The fourth factor is “basic care.” At present, basic care or ADLs are compromised, and they are even degraded due to a busy schedule. Prior research has established that by focusing on basic care, Cypriot nurses are more likely to lack hand washing and monitoring vital signs, while Italian and Australian nurses are more likely to lack basic treatment care.56 While in this study, it may have resulted from a lack of supplies, poor infrastructure, and a shortage of staff, especially when the patient’s family members are unavailable, the nursing staff should assist the patient with daily tasks such as toileting and body cleaning. This is especially critical for the elderly, who find it difficult to move and are at risk of falling.

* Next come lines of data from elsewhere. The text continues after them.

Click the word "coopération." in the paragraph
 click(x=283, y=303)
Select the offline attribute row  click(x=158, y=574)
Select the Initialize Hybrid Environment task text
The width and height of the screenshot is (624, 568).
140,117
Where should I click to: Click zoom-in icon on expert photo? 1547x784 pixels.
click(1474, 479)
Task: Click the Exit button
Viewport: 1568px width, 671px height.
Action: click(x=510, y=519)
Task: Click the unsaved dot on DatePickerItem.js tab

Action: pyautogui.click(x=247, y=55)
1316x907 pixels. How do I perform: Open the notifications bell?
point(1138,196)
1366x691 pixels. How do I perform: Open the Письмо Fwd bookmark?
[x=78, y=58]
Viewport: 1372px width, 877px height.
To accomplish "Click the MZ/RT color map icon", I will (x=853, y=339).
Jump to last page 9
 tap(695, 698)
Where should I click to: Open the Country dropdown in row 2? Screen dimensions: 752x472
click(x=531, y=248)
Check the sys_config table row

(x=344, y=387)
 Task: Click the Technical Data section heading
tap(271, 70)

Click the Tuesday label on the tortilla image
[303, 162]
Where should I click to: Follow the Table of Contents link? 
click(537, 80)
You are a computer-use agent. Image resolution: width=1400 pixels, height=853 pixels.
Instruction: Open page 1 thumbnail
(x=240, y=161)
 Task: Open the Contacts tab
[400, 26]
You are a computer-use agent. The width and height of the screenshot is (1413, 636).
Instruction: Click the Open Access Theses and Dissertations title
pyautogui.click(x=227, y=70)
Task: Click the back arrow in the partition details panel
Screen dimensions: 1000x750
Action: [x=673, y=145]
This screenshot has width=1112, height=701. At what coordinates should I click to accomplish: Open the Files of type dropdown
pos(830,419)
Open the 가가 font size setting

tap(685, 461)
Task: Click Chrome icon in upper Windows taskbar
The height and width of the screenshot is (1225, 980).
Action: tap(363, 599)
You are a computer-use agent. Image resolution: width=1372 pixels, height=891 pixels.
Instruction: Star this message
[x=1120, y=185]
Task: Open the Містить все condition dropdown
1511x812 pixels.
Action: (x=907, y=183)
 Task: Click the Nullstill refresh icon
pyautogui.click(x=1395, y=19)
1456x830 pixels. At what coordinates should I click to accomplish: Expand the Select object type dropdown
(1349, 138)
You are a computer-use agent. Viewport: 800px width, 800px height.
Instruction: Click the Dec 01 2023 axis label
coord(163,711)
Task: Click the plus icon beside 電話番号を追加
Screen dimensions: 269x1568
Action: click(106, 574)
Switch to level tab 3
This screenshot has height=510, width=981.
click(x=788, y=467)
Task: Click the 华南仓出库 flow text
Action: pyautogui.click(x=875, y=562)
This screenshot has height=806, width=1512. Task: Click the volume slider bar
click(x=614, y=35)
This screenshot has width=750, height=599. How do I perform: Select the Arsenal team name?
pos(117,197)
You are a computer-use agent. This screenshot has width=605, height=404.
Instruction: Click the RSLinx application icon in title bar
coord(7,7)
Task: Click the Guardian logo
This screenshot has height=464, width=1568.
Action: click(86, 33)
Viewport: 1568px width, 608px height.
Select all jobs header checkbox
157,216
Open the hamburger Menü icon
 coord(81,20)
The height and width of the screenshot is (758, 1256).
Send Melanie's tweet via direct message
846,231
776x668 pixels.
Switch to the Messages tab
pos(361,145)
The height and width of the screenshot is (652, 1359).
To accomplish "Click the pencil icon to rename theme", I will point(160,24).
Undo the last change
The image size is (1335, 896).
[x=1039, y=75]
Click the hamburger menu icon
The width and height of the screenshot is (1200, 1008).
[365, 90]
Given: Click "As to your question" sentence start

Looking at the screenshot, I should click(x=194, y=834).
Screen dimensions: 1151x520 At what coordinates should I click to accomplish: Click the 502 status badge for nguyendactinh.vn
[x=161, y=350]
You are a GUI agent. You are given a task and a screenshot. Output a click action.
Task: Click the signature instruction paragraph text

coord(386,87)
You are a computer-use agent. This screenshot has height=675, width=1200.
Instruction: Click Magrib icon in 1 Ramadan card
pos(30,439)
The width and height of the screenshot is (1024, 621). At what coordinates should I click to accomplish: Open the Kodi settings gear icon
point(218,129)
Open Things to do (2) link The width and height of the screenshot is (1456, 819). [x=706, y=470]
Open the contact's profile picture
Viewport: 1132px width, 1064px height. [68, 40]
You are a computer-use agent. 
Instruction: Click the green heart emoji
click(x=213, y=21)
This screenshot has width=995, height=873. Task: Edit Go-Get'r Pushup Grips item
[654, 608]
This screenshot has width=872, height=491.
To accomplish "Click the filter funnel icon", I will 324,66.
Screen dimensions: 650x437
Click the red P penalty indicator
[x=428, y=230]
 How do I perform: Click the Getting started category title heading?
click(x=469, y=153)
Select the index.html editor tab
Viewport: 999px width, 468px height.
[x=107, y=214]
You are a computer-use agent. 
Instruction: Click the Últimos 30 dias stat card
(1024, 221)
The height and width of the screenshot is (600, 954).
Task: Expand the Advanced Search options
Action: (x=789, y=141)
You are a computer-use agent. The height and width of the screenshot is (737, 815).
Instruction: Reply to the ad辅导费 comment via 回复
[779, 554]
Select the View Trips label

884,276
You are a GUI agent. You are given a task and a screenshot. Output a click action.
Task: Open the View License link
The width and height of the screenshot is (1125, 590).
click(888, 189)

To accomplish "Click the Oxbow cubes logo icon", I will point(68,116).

This is consistent with the outcomes of Si Fei,19 she found that in China, body cleansing (72.3%), considering the patient’s suggestion (48.9%), assisting in bed activities to get out of bed activities (38.6%), patient listening and answering (22.3%), and so on were nursing aspects that were frequently absent in the patient’s perception. The author speculates that this is related to regional and cultural differences, as well as an emphasis on fundamental nursing in hospital and department categories, nurse duties, and assessment.

Limitations

Limitations exist in the current research. Firstly, all of the study’s samples came from the thoracic surgery department of a tertiary hospital in Henan Province. It is vital to increase the sample size and sampling scope in future studies. Secondly, the researcher did not receive training and answered questions on the spot before the test, while in this study, investigators’ qualitative research training experience partially compensates for the deficiency. Finally, due to the single research facility, immunotherapy was not administered to a large number of patients. Although this item arose in qualitative research, we eventually chose not to include it on the scale because it is not widely used. Because neoadjuvant immunotherapy will become more widespread prior to surgery in the future, it is suggested that relevant specific care be adequately incorporated into future studies.

Conclusions

The MISSCARE Survey scientifically and effectively reflected the lack of preoperative care items and has good credibility and validity in this study, which was suitable for the Chinese lung cancer patient population. There were 15 items in the MISSCARE Survey-Lung Cancer Patient (MS-LCP), including specific care, communicative care, timely care, and basic care. From the standpoint of patients, this study analyzes practical strategies to improve the quality of preoperative airway management services in Chinese hospitals. The MNC tool for preoperative lung cancer patients can improve nursing services for this specific population by focusing on missed nursing care, which is useful not only for strengthening the public service role recognition of nurses in Chinese tertiary hospitals, but also for enhancing the hospital’s overall humanistic care environment and atmosphere.

Acknowledgments

The authors appreciate everyone who participated in this study. We thank all those who took part in the study.

Disclosure

The authors report no conflicts of interest in this work.